2. We experience belonging though Jesus’ presence with us (Immanuel) when we receive Jesus’ love, delight in us, glad to be with us. Holy Spirit affirms our identity as beloved sons and daughters of our dear Father always near to us..Romans 8:15
3. God designed us to create belonging which is joy we we share around us. Joy is the sense that we are glad to be together. Being “present” with others means we are tracking with their feelings. “Rejoice with those who rejoice, and weep with those who weep.,” Romans 12:15 We are designed by God to create belonging. We are glad to be together with one another.

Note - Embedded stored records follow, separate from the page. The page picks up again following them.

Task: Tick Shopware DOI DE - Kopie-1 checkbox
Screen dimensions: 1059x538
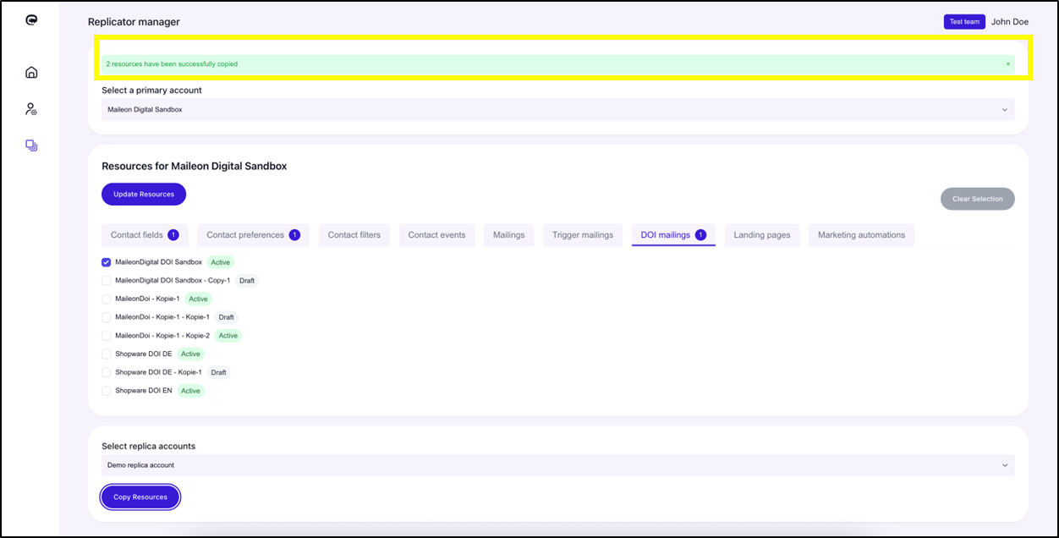Action: click(x=107, y=372)
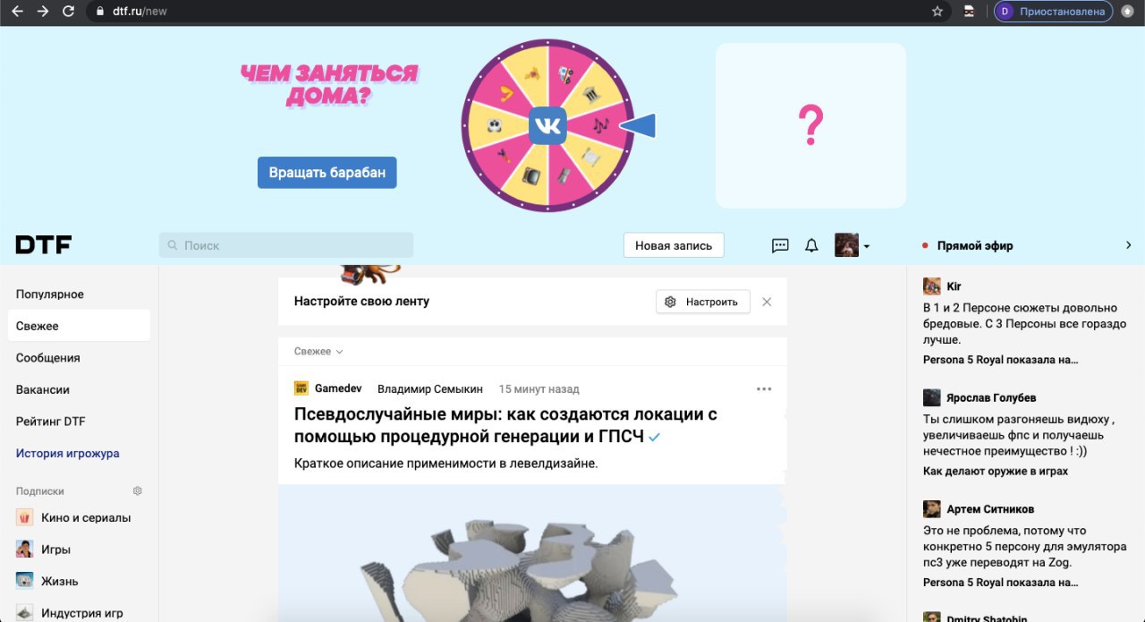The image size is (1145, 622).
Task: Expand the Прямой эфир panel chevron
Action: 1129,245
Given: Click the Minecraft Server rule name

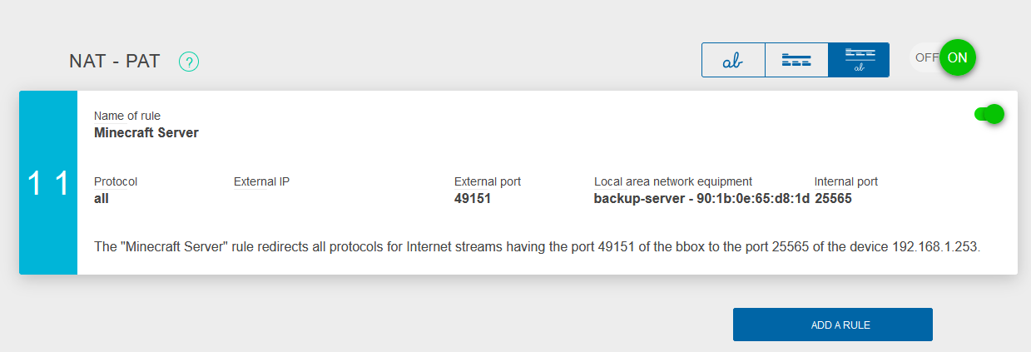Looking at the screenshot, I should (x=146, y=132).
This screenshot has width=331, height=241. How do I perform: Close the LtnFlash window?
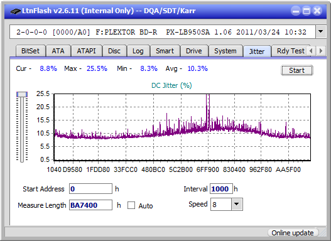[317, 11]
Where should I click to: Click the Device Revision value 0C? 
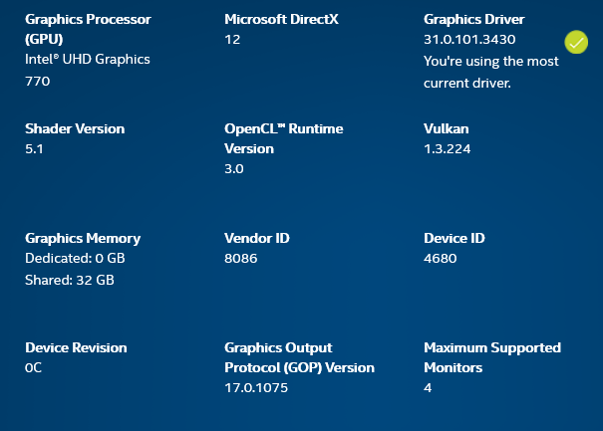point(34,368)
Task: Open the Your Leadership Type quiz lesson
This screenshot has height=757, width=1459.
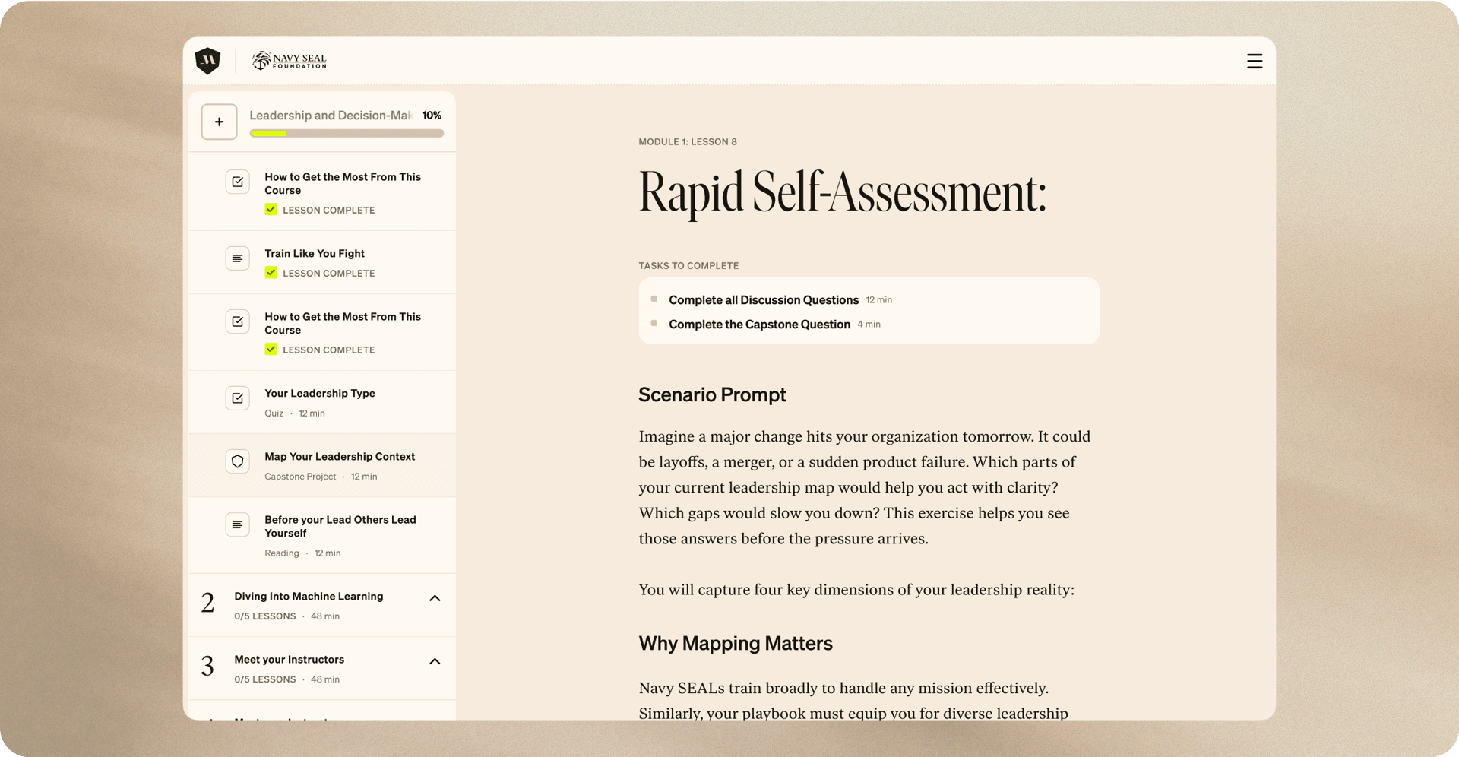Action: 319,394
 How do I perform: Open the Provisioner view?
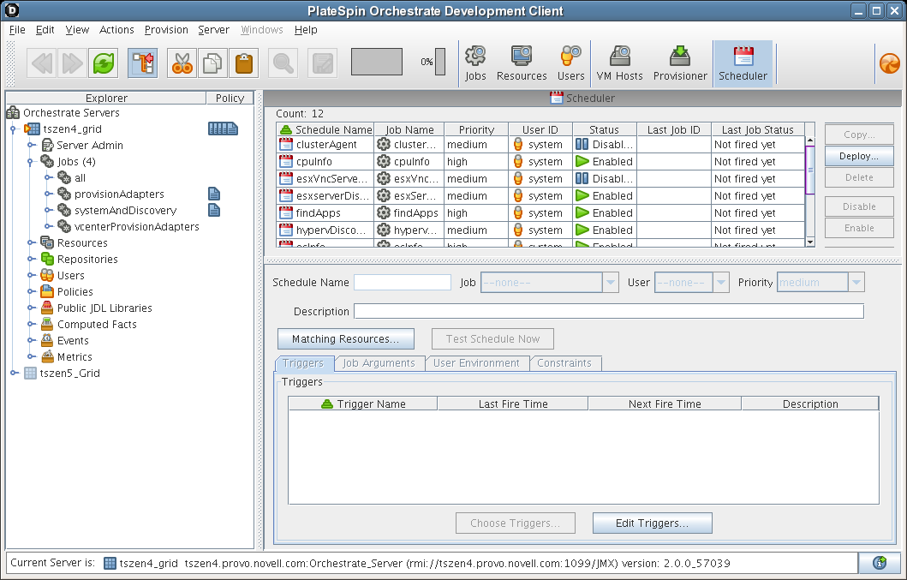tap(680, 64)
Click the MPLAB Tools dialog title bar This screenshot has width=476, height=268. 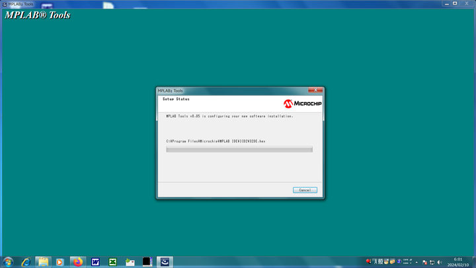click(x=225, y=90)
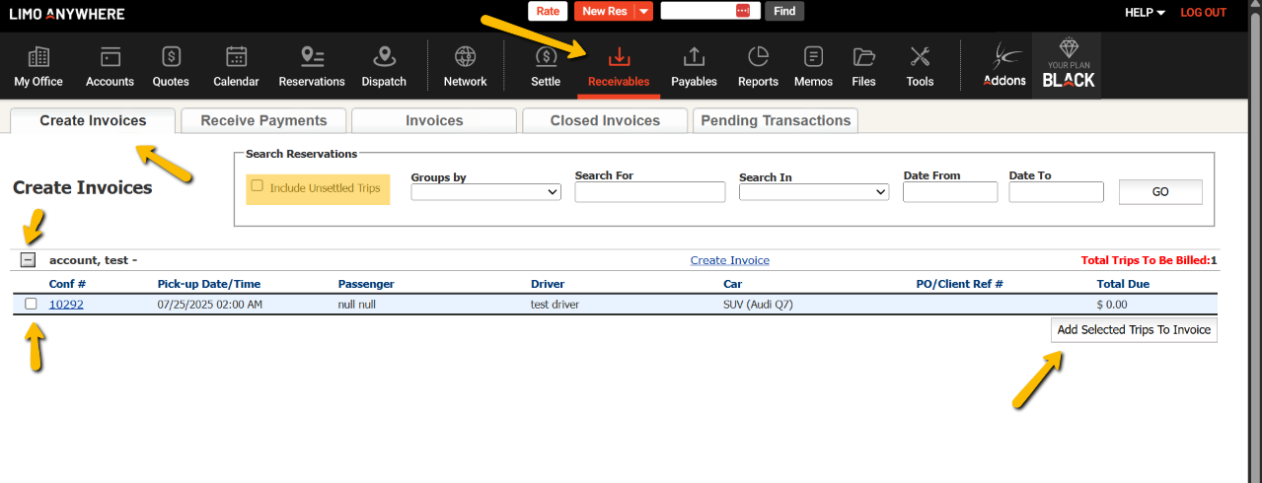Open the Quotes section icon

(171, 57)
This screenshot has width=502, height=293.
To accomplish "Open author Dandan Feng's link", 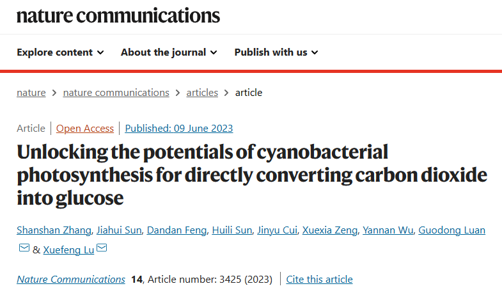I will pos(176,230).
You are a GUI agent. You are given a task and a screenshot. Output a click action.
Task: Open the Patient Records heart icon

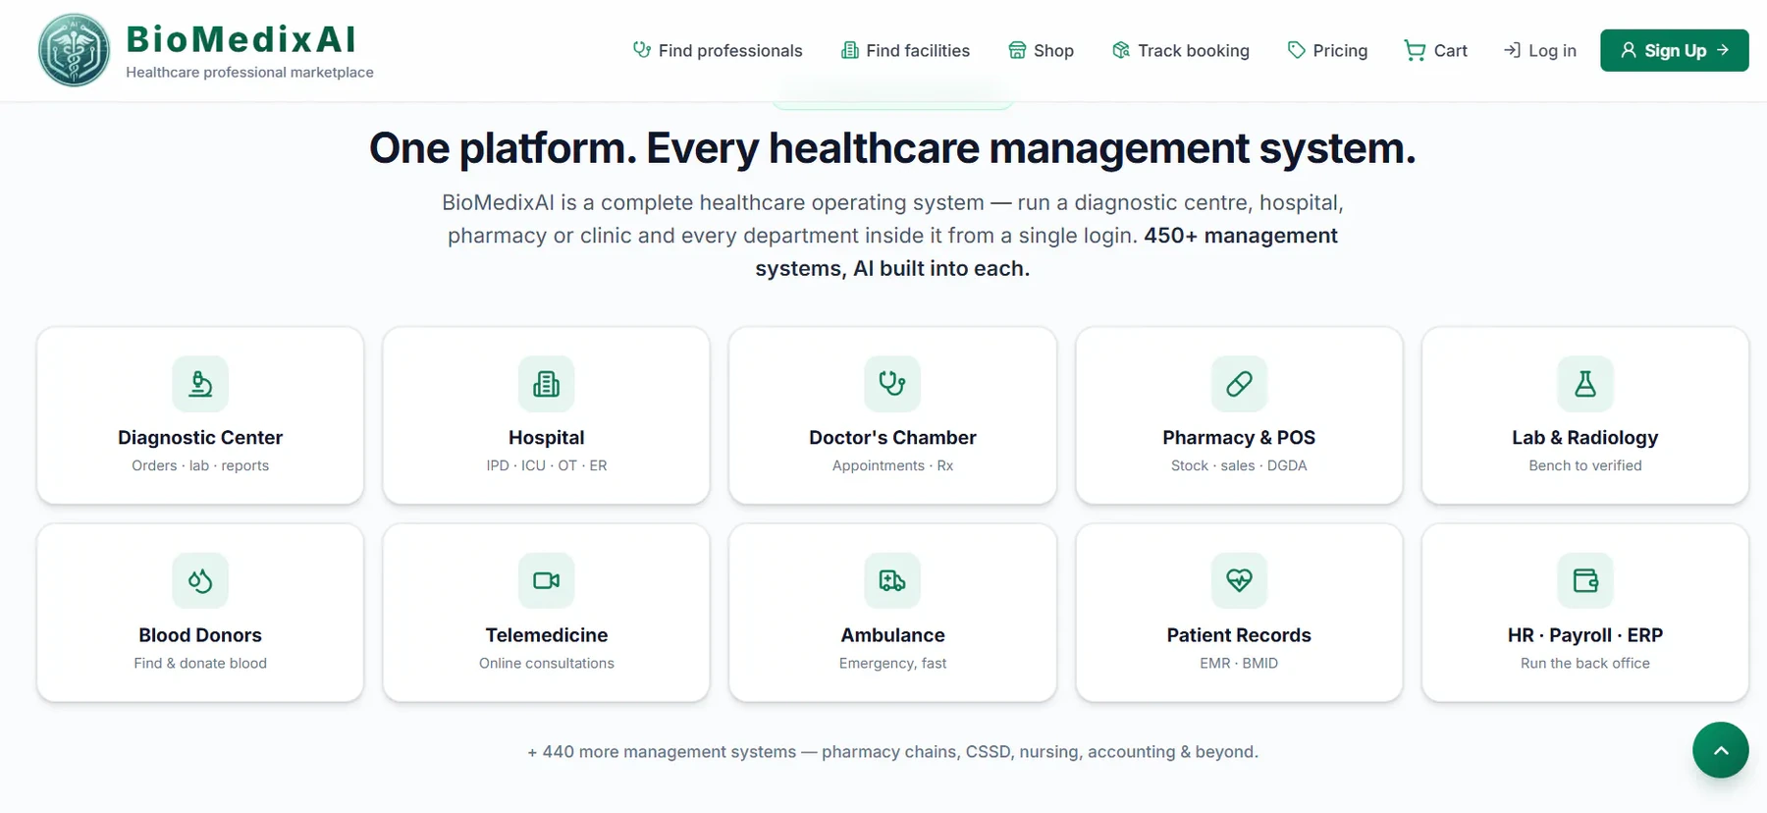click(x=1239, y=580)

4. Joy is what happens in your brain when someone is glad to be with you. Jim Wilder, author of Joyful Journey, RARE leadership, Living from the Heart Jesus Gave You. “Joy is that sparkle in your eye, that moment when your face lights up and softens in response to someone else’s smile!. Joy is a neurological response to someone else being glad to be with you and when you are glad to be with them! Dopamine is naturally and BEST produced this way!” Being joyful and happy may happen together but are not the same.
5. Jesus creates belonging all the time, e.g. for the apostle John and Mary, Zacchaeus, Peter and He promises a safe to belong which he is preparing for us in heaven. John 14.
6. Normally we think belonging is what people give us instead of what we create around us. I create belonging with The Trinity when I pray, “I belong to Jesus, Holy Spirit, my dear Father always near.”
7. The weak create belonging for the strong whenever we receive from one another. Strangers create belonging. The Samaritan woman, an outsider, creates belonging for her town.
8. We create belonging, the joy we create around us, whenever we….
- love with vulnerability, sharing our weakness
- touch with honor and compassion
- smile whenever we greet those we love and use sincere voice tones
- ask questions that invite others to tell us truthfully how they are doing
- express empathy which validates whatever the person is feeling and the size of the emotion, rejoice with those who rejoice, weep with those who weep.”
- say, “I am glad to be with you.” when someone asks “How are you?”
- Pass the peace (shalom) (1) I feel grateful. (2) I open my heart and listen to God until I feel peace.(3) I notice what gave me peace, and what shifted in my body. (4) tell someone.
- Express appreciation
9. “Strangers Create Belonging” Identify the ways my daughter Anne and three Somali refugees create belonging for one another. See her recent FB post below.
“My family has been offering temporary housing to three Somali refugees (mother and daughters ages 11 and 14) for the past two weeks, and I want to tell you about it. I really started out just thinking I could be a “cultural navigator”. Because I wanted to do something and because Cuong (my husband) was a refugee, and because the commitment was only a few hours a week for eight months. When I brought up the idea to Cuong he said, “Do you realize what we are getting ourselves into?” I responded, “Well, it’s not like they will be living with us!”
Fast forward three months I found myself saying yes to having room in our house. Right after I said yes, I was not at all sure. But Anne Lamott popped up on my Facebook feed, saying: “You cannot help but love and be loved. You might as well give up on shutting down, staying armored or buttressed, refusing to be part of this love thing, because it is going to win. Trust me on this. You are doomed.”
So I accepted my doom. There have been many miracles since their arrival. Help, in all forms. The magic of seeing snow for the first time. The amount of hysterical laughter over Oregon’s puffy coats, indoor cats, rocking chairs, and my pronunciation of Somali words. The excitement of baking a cake together and the peacefulness of getting henna done. And I am so happy that these simple joys fill our days after everything this family has been through.”
But my absolute favorite interactions have been learning from each other in the kitchen and sitting down together for meals. After a few days of tentatively eating from each other’s courses, I came home to a fully set table, with food on the stove, and a note saying, “Eat that food!” My eyes filled with tears because I have heard so many saying that there is not enough to go around. Here was evidence of generosity beyond the limitations of what this family had to give. It brought back a lesson from my childhood, about loaves and fishes, and how when we show up with a little it is readily turned into abundance. I am certainly richer today.”